Noninvasive detection of fetal trisomy 21 a step closer

May 1, 2011

In the latest step toward making noninvasive detection of fetal trisomy 21 a reality, researchers in California evaluated a multiplexed, massively parallel shotgun sequencing assay to identify women carrying a fetal trisomy 21 fetus.

In the latest step toward making noninvasive detection of fetal trisomy 21 a reality, researchers in California evaluated a multiplexed, massively parallel shotgun sequencing (MPSS) assay, which uses circulating cell-free fetal (ccff) DNA in the plasma of pregnant women, to identify women carrying a trisomy 21 fetus.

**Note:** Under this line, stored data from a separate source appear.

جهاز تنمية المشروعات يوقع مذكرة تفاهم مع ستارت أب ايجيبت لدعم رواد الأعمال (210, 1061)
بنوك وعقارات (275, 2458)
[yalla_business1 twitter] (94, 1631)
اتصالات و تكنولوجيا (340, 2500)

Researchers obtained 480 plasma samples from pregnant women at high risk for fetal trisomy 21. Of 449 samples eligible for inclusion, 410 were euploid and 39 were trisomy 21. The MPSS assay correctly identified all 39 of the trisomy 21 samples. Of the euploid samples, the assay incorrectly classified 1 as being trisomy 21 when it was not (false positive). As a result, the method had 100% sensitivity (95% confidence interval [CI], 89%-100%) and 99.7% specificity (95% CI, 98.5%-99.9%).

The authors of the feasibility study caution that the number of samples analyzed was relatively limited and that the sample cohort may not span the entire spectrum of cases presenting in clinical practice. Future clinical validation studies with larger numbers of trisomy 21 samples are needed to assess the true sensitivity of the method. The authors believe that the test has the potential to make a substantial impact on clinical practice for the ever-increasing number of pregnant women who are candidates for invasive testing for fetal chromosome abnormalities.

Ehrich M, Deciu C, Zwiefelhofer T, et al. Noninvasive detection of fetal trisomy 21 by sequencing of DNA in maternal blood: a study in a clinical setting. Am J Obstet Gynecol. 2011;204(3):205.e1-205.e11.